* 提示文:
セッション情報 ワークショップ6(消化吸収学会・消化器病学会・肝臓学会・消化器外科学会合同)

病態栄養からみた肝・胆・膵疾患-治療への応用-

タイトル 消W6-10:

肝疾患治療における非タンパク呼吸商(npRQ)測定の重要性

演者 兼藤 努(新潟大大学院・消化器内科学)
共同演者 須田 剛士(新潟大大学院・消化器内科学), 青柳 豊(新潟大大学院・消化器内科学)
抄録 【目的】肝疾患治療に際してnpRQを測定することの有用性を明らかとする。【方法】HCC治療のため入院した59症例を対象とし、入院日翌朝(D1:自宅を反映)と入院4日後(D4:入院を反映)にnpRQなどの栄養指標を測定した。HCCに対する治療侵襲度は、プロトロンビン時間(PT%)の入院時に対する治療後減少率で、治療後快復速度は、治療後のPT%最低日から退院までの日数を治療侵襲度で序した値により検討した。臨床病理学的指標に関するノンパラメトリック解析の結果に加え、重症肝障害に対するnpRQを指標とした栄養介入の実例を供覧する。【成績】D1とD4で基礎エネルギー消費量(BEE)と安静時エネルギー消費量(REE)の測定が可能だった43例中20例において、BEEとREE間に10%以上の差異が認められた。また、入院中の摂取エネルギー(1836 kcal/日:メディアン)は自宅摂取エネルギー(1882 kcal/日)に比し低値で、かつ窒素バランスはD1(-1.85 g/day)とD4(-2.94 g/day)のいずれにおいても負であったにもかかわらず、npRQはD1の0.82からD4の0.86へと有意に改善した(p<0.0001)。コンピューターを用いた精神神経機能検査により、48例中6例にミニマル肝性脳症(MHE)が疑われ、npRQはMHE陽性例において低値である傾向を示した(p=0.07)。またMHE陽性例ではMHE陰性例に比しREEに対する脂肪摂取量が有意に少なかった(p=0.006)。npRQは脂肪摂取比率と有意な正の相関を(p=0.04、r=0.30)、入院後のnpRQ変化は自宅と病院とでの脂肪摂取量の差異と正の相関傾向を示した(p=0.09、r=0.27)。さらに治療後快復速度は、入院後のnpRQ変化量と有意な負の相関を示した(p=0.01、r=-0.64)。【結論】HCC症例において、BEEやREEから必要エネルギー量を正確に算出することは困難であり、npRQでエネルギー出納を確認することが重要である。npRQの低下はMHEの発症やHCC治療からの快復遅延と関連しており、npRQの上昇を図ることがHCC症例の予後改善に寄与するものと期待され、栄養介入における脂質摂取量の重要性が示唆された。

* データ抜粋:
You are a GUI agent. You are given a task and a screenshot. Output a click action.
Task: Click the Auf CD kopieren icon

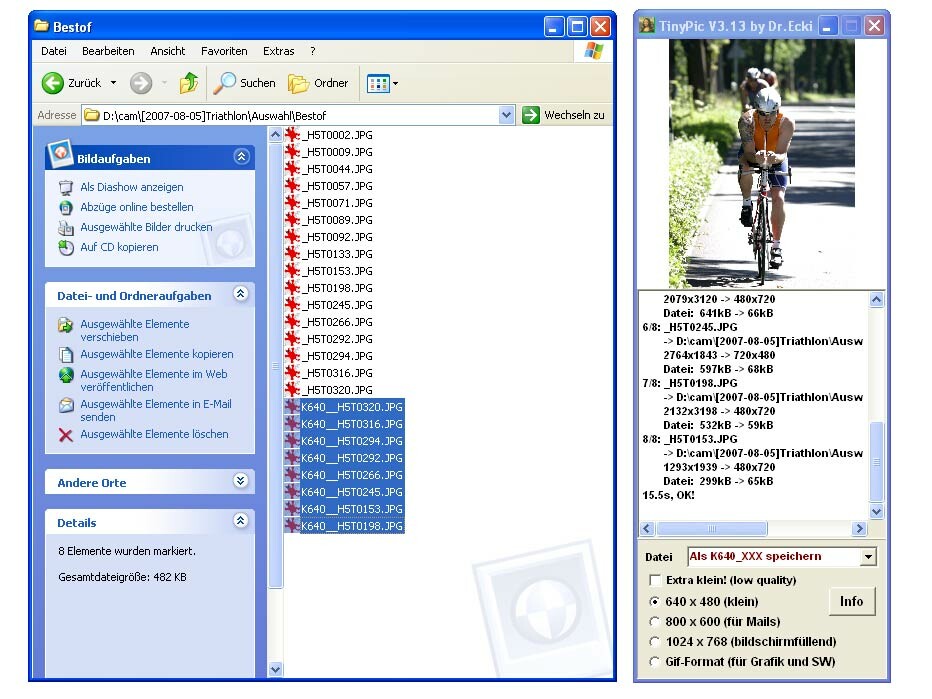point(66,247)
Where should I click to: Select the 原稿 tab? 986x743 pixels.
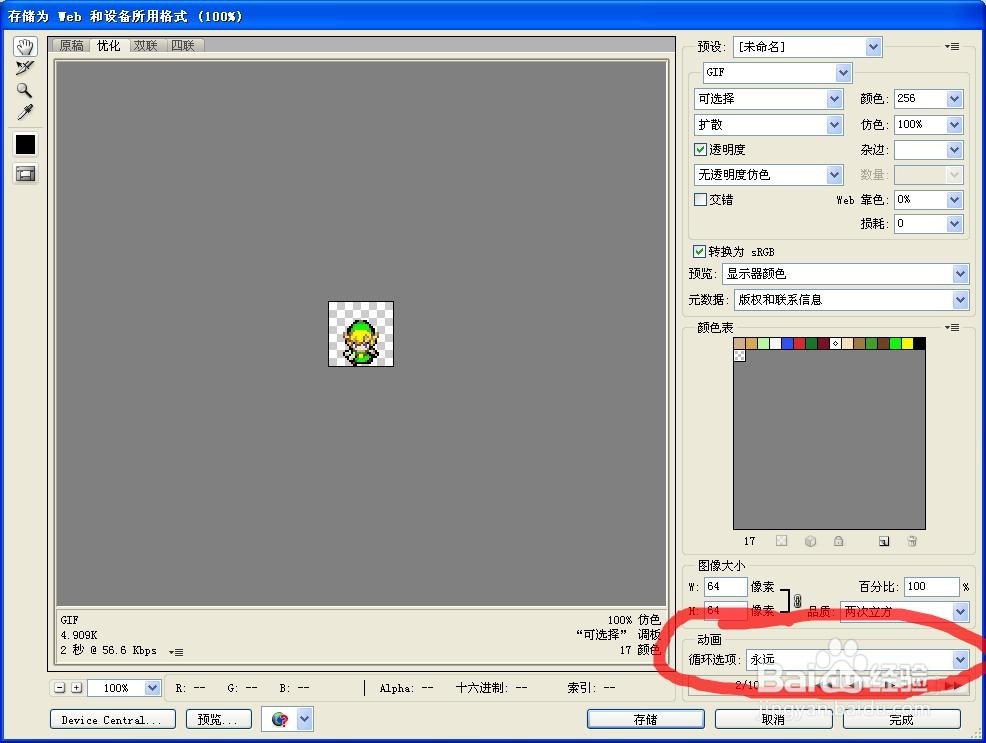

* 課題の内容:
npRQ測定に関する抄録をもとに、次の問いに答えよ。
1. 対象とされた症例は何例か。
2. 入院中の摂取エネルギーのメディアンはいくらか。
3. 結論で、栄養介入において重要性が示唆されたのは何か。
素材は提示文と関係がない。

* 解答:
1. 59例
2. 1836 kcal/日
3. 脂質摂取量